Task to complete
Exactly as written, transcribe the data that follows.

Information given
"""

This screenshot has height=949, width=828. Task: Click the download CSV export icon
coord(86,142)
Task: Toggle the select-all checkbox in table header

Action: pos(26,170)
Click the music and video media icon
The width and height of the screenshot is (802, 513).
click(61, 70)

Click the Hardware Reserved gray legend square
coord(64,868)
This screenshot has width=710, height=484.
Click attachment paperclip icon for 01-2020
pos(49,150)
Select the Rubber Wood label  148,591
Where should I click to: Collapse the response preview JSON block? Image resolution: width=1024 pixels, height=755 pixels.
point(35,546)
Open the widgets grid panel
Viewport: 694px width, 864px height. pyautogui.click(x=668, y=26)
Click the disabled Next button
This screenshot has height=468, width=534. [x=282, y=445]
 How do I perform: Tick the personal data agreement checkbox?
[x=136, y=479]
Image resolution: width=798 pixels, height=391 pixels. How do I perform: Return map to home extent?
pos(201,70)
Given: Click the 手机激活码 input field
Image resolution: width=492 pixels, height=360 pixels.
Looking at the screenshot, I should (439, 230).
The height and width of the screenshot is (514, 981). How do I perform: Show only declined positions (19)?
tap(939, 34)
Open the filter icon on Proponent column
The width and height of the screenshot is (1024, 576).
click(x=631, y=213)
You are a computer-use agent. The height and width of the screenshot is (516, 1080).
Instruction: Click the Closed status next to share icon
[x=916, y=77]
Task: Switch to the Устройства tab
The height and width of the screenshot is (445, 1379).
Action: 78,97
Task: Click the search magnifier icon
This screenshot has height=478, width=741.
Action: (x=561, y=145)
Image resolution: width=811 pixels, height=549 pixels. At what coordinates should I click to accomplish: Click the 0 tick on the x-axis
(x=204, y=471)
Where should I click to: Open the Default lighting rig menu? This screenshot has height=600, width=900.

"""

Written solution
This screenshot has height=949, width=828. Task: Click the download CSV export icon
coord(86,142)
Task: Toggle the select-all checkbox in table header

Action: pos(26,170)
Click the music and video media icon
The width and height of the screenshot is (802, 513).
click(61, 70)

Click the Hardware Reserved gray legend square
coord(64,868)
This screenshot has width=710, height=484.
Click attachment paperclip icon for 01-2020
pos(49,150)
Select the Rubber Wood label  148,591
Where should I click to: Collapse the response preview JSON block? Image resolution: width=1024 pixels, height=755 pixels.
point(35,546)
Open the widgets grid panel
Viewport: 694px width, 864px height. pyautogui.click(x=668, y=26)
Click the disabled Next button
This screenshot has height=468, width=534. [x=282, y=445]
 How do I perform: Tick the personal data agreement checkbox?
[x=136, y=479]
Image resolution: width=798 pixels, height=391 pixels. How do I perform: Return map to home extent?
pos(201,70)
Given: Click the 手机激活码 input field
Image resolution: width=492 pixels, height=360 pixels.
Looking at the screenshot, I should (439, 230).
The height and width of the screenshot is (514, 981). How do I perform: Show only declined positions (19)?
tap(939, 34)
Open the filter icon on Proponent column
The width and height of the screenshot is (1024, 576).
click(x=631, y=213)
You are a computer-use agent. The height and width of the screenshot is (516, 1080).
Instruction: Click the Closed status next to share icon
[x=916, y=77]
Task: Switch to the Устройства tab
The height and width of the screenshot is (445, 1379).
Action: 78,97
Task: Click the search magnifier icon
This screenshot has height=478, width=741.
Action: (x=561, y=145)
Image resolution: width=811 pixels, height=549 pixels. At what coordinates should I click to accomplish: Click the 0 tick on the x-axis
(x=204, y=471)
Where should I click to: Open the Default lighting rig menu? This screenshot has height=600, width=900.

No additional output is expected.